Texas & Pacific Railway Co. v. Dyson

282 S.W.2d 733 | Tex. App. | 1955

McGILL, Justice.

This is a railroad crossing case growing out of an accident which occurred in the city of Odessa, Ector County, Texas, on February 18, 1954. Billy Camp, the driver of the car in which H. L. Dyson was riding at the time of his death, sued the defendant Texas & Pacific Railway Company in cause No. 10442 in the District Court of Ector County, and Mrs. H. L. Dyson for herself and as administratrix of the estate of H. L. Dyson, and in behalf of her minor children Jerry Dyson and Teresa Dyson, and also in behalf of Mrs. M. C. Dyson, mother of the deceased, sued the railroad company in cause No. 10359 on the docket of said court. These causes were consolidated and tried as cause No. 10359. On answers to Special Issues the jury returned a verdict in favor of Mrs. H. L. Dyson for $25,000, in favor of Jerry Dyson for $11,400, in favor of Teresa Dyson for $13,200, and nothing in favor of Mrs. M. C. Dyson and Billy Camp. Judgment was rendered in accordance with such verdict.

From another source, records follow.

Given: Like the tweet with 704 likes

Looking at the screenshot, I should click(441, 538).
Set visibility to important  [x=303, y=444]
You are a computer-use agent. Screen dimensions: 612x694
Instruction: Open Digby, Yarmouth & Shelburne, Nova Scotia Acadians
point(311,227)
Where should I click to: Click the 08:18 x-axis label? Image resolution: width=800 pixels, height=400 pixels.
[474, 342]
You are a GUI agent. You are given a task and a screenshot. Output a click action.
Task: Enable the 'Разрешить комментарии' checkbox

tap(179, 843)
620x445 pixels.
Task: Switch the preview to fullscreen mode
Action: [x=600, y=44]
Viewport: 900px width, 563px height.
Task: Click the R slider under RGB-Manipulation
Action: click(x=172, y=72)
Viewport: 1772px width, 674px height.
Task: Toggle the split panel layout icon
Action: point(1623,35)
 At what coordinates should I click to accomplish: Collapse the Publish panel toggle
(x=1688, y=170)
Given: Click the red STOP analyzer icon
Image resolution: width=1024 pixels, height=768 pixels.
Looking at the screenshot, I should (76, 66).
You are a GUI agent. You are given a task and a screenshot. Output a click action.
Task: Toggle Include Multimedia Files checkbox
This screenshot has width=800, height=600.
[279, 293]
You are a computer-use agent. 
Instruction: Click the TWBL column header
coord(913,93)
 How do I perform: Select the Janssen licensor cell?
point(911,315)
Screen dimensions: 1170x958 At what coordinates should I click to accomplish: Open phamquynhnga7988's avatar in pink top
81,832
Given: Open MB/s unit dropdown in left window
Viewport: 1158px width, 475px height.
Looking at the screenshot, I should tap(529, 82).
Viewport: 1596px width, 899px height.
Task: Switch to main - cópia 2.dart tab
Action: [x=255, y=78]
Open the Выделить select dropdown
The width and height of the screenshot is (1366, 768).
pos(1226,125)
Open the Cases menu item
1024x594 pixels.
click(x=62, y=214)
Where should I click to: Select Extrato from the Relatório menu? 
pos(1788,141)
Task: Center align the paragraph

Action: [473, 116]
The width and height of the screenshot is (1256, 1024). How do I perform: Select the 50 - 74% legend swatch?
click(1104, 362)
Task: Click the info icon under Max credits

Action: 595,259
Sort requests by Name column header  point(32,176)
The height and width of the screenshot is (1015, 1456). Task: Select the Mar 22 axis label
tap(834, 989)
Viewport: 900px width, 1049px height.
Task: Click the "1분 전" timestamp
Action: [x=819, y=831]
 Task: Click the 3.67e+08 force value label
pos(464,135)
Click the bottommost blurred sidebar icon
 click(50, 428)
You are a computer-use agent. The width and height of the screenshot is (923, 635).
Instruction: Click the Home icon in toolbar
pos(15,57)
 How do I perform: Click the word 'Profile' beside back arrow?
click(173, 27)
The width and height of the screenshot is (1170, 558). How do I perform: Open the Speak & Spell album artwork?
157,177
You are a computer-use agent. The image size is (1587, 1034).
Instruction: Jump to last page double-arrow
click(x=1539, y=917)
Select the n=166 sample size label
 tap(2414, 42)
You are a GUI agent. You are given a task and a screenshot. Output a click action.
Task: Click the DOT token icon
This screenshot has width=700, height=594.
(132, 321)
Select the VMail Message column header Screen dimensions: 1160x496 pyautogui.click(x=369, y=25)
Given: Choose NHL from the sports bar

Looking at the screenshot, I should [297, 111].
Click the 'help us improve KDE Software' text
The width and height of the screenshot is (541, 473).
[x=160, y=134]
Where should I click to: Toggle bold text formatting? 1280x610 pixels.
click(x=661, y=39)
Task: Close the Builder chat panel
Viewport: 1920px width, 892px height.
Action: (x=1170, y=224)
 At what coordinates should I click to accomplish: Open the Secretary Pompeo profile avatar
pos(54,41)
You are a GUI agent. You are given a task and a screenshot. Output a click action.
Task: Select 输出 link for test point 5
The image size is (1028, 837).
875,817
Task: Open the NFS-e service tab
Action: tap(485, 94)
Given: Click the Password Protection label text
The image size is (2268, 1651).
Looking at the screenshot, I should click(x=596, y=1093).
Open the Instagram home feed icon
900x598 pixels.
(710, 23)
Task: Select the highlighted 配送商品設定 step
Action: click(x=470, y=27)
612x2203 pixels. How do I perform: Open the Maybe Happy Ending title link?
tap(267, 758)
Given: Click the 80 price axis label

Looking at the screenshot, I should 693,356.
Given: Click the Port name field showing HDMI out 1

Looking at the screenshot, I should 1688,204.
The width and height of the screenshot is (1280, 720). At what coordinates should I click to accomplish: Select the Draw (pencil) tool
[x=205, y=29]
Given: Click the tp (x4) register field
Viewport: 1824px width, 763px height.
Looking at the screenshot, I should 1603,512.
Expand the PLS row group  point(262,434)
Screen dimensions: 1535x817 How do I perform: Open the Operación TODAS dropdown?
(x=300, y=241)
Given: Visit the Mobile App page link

The plaintiff Billy Camp has appealed on the sole point that the court erred in overruling his motion for a new trial, and in finding that there was no conflict between the jury’s answer to Special Issue No. 32 and their answers to Special Issues Nos. 49 and 50.

Special Issue No. 32 and the answer thereto were:

“Special Issue No. 32: Do you find from a preponderance of the evidence that immediately before the occurrence of the accident the approaching train was plainly visible to a person of ordinary care, and was in hazardous proximity of such crossing? Answer ‘yes’or‘no’. Answer: ‘No’.”

Special Issue No. 49 and the answer thereto were:

“Special Issue No. 49: Do you find from a preponderance of the evidence that as Bill Camp approached the railroad crossing immediately prior to the collision, he failed to keep that lookout which an ordinarily prudent person would have kept under the same or similar circumstances for trains approaching such crossing? Answer ‘He did fail’, or ‘He did not fail.’ Answer: ‘He did fail.’ ”

Special Issue No. 50 and the answer thereto were:

“Special Issue No. 50: Do you find from a preponderance of the evidence that such failure, if any, of the said Bill Camp to keep such a lookout as an ordinarily prudent person would have kept, if he did so fail, was a proximate cause of the collision in question ? Answer ‘Yes’, or ‘No’. Answer: ‘Yes’.”

We find no irreconcilable conflict between the answers to Special Issue No. 32 and the answers to Special Issues Nos. 49 and 50. The train may have not been plainly visible to a person of ordinary care, and yet if a lookout had been kept it may have been seen. By his failure to keep a lookout Camp deprived himself of the possibility of seeing the train, and thereby was guilty of negligence. This point is overruled.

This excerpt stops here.